By Tom Davidson

Why go to this much trouble to discover what you do? Isn’t it enough that you keep your organization out of trouble, keep your elected officials relatively happy, and get everyone home safely at the end of each day?

No, not if you want to:

  • Leave your best legacy of leadership.
  • Make better decisions and effective career choices.
  • Cope with chaos with calm and clear priorities.
  • Maintain a big-picture, long-term perspective when surrounded by weeds.
  • Have more energy for the work and have more fun.

 

Discover Your Purpose

While it may be tempting to adopt Anthony Romanello’s answer to John’s question as your answer, you’ll be missing the experience and the meaning for yourself.

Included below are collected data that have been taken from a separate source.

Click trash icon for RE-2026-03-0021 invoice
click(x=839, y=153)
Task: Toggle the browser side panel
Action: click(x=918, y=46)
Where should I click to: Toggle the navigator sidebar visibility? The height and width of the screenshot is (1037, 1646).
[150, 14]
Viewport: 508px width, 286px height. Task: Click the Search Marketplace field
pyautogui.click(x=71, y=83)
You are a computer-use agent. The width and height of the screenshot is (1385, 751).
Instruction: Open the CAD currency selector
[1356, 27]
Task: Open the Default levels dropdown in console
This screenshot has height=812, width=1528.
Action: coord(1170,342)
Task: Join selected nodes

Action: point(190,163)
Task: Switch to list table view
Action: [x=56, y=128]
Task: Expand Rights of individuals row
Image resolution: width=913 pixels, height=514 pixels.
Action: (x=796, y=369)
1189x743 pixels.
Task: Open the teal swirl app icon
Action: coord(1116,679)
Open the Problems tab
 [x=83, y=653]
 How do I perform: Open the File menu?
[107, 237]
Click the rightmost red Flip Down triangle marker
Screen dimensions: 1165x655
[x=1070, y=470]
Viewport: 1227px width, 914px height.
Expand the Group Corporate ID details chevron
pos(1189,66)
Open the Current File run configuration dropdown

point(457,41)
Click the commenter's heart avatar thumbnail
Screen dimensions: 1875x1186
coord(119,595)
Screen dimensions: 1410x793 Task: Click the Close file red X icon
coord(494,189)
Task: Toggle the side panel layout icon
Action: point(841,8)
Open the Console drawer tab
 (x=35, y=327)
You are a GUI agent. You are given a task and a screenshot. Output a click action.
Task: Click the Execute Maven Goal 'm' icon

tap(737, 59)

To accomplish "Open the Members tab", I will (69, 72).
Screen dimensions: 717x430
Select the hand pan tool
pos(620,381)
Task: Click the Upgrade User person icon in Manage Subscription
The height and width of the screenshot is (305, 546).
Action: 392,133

Here are three things to do with a common theme—archaeology—the painstaking process of looking for bits and pieces of data and then putting them together in the right pattern. Because it can be difficult to see your own data, you may wish to get the help of a qualified coach or trusted mentor.

1. Look at what you are already doing.

Write down everything you do for 30 days. Put it in any form you like, but include everything without filters or judgment.

At the end of 30 days, reorganize the data into a mind map that groups your activities by purpose, impact, and value to others.

What is the meta-purpose shown in your current activities?

2. Look at what you want to do.

Try visualization exercises like the one below that illuminate clues as to your unique purpose. Many more can be found online or through coaches. Close your eyes. Envision yourself as running a scanner machine like those at the airport, but yours is magic and represents your impact on others. As people move through your scanner, envision how they change.

What impact are you having on people as you envision people experiencing your leadership?

3. Look at what you have done.

In this exercise, your objective is to catalog the most significant accomplishments in your life thus far, “significant” in terms of how you think of their unique meaning and impact on others.

Have someone ask you for specific stories in answer to questions like these and help you listen to your answers. What are you most proud of? What has really made a difference? What kind of difference have you made? What have been the most productive times in your life?

With enough stories and events of this kind, what patterns emerge from your past that indicate the purpose you’ve already been on, but have not realized?

As Mark Twain pointed out, finding out why you were born—what you’re here to do, what your unique purpose is, what’s your personal mission—may be the most important discovery of your life and career. Without it, you are just marking time; with it, you are making your time count.